Immigration, une déchirure intérieure

La loi sur l’asile et l’immigration vient d’être votée en première lecture, le 22 avril, après des débats enflammés, y compris au sein de la majorité gouvernementale. Pour des raisons diamétralement opposées, elle est critiquée par la droite et la gauche. De nombreuses associations s’en inquiètent, déplorant qu’il n’y ait pas eu de véritable concertation. « Une loi mauvaise et inutile », a ainsi jugé Véronique Fayet, présidente du Secours catholique sur la radio France Bleu.

Au-delà du vote, le sujet reste brûlant. La ville de Gap en a fait l’expérience en cette fin du mois d’avril. Elle a vu s’opposer des militants défendant l’accueil des immigrés qui tentent d’entrer en France en franchissant les Alpes et un groupuscule d’extrême droite, Génération identitaire, prétendant fermer la porte aux migrants au col de l’Echelle. Un rassemblement pacifique s’est tenu le 28 avril au cœur de la ville pour signifier que « l’hospitalité des migrants n’a pas de frontière ».

L’évêque du lieu, Xavier Malle, en soutien des communautés de son diocèse fortement engagées auprès des migrants, notamment mineurs, déplore toute surenchère : « Nos montagnes ne sont pas un terrain de jeu politique où pourraient librement s’affronter des personnes, d’un bord comme de l’autre, instrumentalisant les migrants ».

Quels que soient les contours de la nouvelle loi, elle butera sur ces visions opposées sur ce que doit être l’attitude de la France face aux flux migratoires. Faut-il ouvrir les frontières, faut-il les fermer pour mieux protéger les populations actuellement présentes sur notre sol ? La déchirure traverse l’Europe entière et chaque citoyen.

Les chrétiens ne peuvent rester indifférents à ces débats, secoués qu’ils sont dans leur conscience par le devoir évangélique d’accueillir l’étranger et les injonctions du pape François. Même si ce dernier, en précisant ses propos, rappelle le droit des nations à réguler les flux migratoires, en respectant la dignité des personnes. Comme beaucoup de Français, ils s’inquiètent de l’arrivée de populations dans des régions où l’intégration des précédentes générations immigrées ne s’est pas faite. Ils s’inquiètent en outre de la présence plus visible de l’islam. Un groupe de cadres chrétiens parisiens, le groupe Saint Germain, prenant acte de ces dissensions, vient ainsi de publier un texte « Pour une immigration maîtrisée et une intégration réussie », mêlant questions, convictions et propositions, qui peut nourrir un éventuel débat dans les communautés.

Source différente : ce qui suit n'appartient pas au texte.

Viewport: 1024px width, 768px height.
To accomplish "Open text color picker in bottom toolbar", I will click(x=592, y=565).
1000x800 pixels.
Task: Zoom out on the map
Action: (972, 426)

Nous sentons bien en chacun de nous la tentation de privilégier telle ou telle partie du message de l’Eglise : celle de l’accueil ou celle de la prudence. Naguère une fameuse phrase de Michel Rocard affirmant que « la France ne pouvait accueillir toute la misère du monde » connut un même sort. Ces mots qu’il reprit à plusieurs reprises servirent tour à tour à justifier une politique migratoire de fermeté ou à la critiquer: « La part que la France en a (de cette misère du monde), devait-il préciser plus tard, elle prend la responsabilité de la traiter le mieux possible ».

Il s’agit donc de prendre sa part et de « la traiter le mieux possible » : voilà au moins un objectif politique et personnel sur lequel se mettre d’accord et agir. En matière de logement, de travail, d’éducation, de partage de l’espace public, de dialogue : traitons-nous les personnes immigrées, y compris celles qui sont présentes depuis longtemps sur notre territoire et leurs enfants, comme nous devrions les traiter ? Définir de dignes conditions d’accueil serait un premier pas. A condition que ce ne soit pas seulement l’affaire des autres, des responsables politiques ou associatifs, mais la mobilisation de notre propre responsabilité. Quelle part prenons-nous dans l’accueil de ceux que la violence, la misère ou les catastrophes naturelles chassent de chez eux ?Quelle part prenons-nous dans l’accueil de ceux que la violence, la misère ou les catastrophes naturelles chassent de chez eux ? Quelle place leur faisons-nous, quelle place leur laissons-nous ? Quel risque acceptons-nous de prendre, collectivement et individuellement ? Partager la réalité de l’accueil et de l’intégration, c’est autoriser une hospitalité plus large.